A Role for the Cytoplasmic Adaptor Protein Act1 in Mediating IL-17 Signaling

Abstract

Interleukin (IL)–17 (also known as IL-17A) plays an important role in host defense and inflammatory disorders, in part by linking the activation of a subset of T lymphocytes to the mobilization of neutrophils and macrophages. IL-17 exerts its effects both directly and indirectly; the latter by stimulating the production of various chemokines, IL-6, and growth factors from resident cells in the affected tissue. As a result, IL-17 coordinates the innate immune response to extracellular bacteria, which is interesting because IL-17 is produced by several types of T cells that are traditionally regarded as key players in adaptive immunity.
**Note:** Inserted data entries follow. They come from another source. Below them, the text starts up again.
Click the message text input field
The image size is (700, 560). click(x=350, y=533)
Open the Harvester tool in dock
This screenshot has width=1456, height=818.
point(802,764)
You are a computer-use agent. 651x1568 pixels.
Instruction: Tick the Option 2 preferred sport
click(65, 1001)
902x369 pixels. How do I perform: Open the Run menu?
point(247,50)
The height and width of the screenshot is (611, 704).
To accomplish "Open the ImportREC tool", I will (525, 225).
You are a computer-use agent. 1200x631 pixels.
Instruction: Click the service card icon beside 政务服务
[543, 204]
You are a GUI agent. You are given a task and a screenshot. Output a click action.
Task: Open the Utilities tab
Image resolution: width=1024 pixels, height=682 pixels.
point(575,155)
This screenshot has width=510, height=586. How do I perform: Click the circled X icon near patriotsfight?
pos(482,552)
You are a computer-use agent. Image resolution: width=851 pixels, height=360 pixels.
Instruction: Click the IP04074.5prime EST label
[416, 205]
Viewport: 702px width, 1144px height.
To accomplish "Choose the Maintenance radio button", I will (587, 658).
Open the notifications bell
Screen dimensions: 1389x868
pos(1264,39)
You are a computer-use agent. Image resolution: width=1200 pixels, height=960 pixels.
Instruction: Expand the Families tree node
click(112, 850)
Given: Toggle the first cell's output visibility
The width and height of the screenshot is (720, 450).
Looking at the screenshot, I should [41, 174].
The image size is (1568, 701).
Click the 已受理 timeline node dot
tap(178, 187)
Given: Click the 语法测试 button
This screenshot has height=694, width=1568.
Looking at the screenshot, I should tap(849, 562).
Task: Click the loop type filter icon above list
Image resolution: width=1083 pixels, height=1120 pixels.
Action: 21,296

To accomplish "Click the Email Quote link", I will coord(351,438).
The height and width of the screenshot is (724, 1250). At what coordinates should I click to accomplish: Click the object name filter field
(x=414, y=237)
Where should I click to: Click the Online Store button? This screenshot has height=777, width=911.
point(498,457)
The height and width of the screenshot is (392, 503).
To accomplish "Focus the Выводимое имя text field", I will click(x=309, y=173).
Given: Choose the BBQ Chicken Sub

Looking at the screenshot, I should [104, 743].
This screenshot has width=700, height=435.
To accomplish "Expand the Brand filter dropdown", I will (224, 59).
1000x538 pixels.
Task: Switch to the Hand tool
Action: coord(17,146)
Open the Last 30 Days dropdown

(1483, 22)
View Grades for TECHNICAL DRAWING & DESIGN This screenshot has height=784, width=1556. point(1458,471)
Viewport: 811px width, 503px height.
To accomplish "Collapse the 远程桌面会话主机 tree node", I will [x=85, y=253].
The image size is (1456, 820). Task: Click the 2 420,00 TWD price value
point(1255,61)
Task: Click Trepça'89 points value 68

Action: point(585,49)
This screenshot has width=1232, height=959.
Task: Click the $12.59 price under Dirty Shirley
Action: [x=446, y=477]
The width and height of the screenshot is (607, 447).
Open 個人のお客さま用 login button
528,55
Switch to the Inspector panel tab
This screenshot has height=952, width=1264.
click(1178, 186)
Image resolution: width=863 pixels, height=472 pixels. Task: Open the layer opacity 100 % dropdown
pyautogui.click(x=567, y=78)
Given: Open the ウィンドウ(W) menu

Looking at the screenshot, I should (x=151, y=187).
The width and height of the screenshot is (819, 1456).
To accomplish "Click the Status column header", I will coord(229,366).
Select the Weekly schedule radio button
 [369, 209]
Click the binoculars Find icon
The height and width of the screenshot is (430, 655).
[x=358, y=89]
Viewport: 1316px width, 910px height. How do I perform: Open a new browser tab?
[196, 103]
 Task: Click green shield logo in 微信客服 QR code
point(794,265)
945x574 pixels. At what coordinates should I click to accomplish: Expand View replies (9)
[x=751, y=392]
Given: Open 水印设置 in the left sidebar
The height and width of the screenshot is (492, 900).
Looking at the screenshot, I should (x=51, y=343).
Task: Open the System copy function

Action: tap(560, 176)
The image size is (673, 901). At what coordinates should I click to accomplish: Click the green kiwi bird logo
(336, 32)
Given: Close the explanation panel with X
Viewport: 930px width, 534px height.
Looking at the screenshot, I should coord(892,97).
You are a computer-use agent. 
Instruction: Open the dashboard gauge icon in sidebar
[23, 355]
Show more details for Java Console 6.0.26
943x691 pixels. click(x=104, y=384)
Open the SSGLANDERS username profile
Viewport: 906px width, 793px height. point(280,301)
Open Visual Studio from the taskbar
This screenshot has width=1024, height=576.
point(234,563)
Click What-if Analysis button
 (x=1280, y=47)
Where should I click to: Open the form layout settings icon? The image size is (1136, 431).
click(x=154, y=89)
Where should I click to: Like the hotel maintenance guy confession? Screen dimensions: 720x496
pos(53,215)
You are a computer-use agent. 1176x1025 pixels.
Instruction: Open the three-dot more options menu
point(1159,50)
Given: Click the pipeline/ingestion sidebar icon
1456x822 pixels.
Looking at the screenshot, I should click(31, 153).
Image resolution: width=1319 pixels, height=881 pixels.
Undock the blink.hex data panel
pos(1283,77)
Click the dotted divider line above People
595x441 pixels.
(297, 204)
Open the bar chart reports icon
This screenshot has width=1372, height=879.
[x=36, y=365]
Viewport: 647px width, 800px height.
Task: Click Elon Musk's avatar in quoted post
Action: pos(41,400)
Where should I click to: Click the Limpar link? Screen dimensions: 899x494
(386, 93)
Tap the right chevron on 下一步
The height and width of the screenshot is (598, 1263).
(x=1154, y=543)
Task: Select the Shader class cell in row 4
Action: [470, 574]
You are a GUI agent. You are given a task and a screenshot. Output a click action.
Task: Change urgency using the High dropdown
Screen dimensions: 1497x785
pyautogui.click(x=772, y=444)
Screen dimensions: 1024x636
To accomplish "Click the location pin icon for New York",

Studies have uncovered the function and relevance of a unique subset of CD4 + T helper (Th) cells that produce IL-17 (Th17 cells), but our understanding of the function of IL-17 receptors (IL-17Rs) and their downstream signaling pathways remains poor. This Review discusses studies that suggest that the cytoplasmic adaptor protein Act1 [nuclear factor-κB (NF-κB) activator 1] is essential for linking stimulation of IL-17Rs to downstream signaling pathways, and, therefore, that Act1 might play a role in local inflammatory responses. Act1 mediates activation of NF-κB and the subsequent production of IL-6 and chemokines that are chemotactic for neutrophils and macrophages. These findings have increased our understanding of host defense against bacteria and indicated a role for Act1 in mediating in chronic inflammatory disease. Future studies on Act1 and IL-17 signaling should contribute to the identification and improved understanding of the mechanisms behind aberrant innate immune responses in chronic inflammatory disease.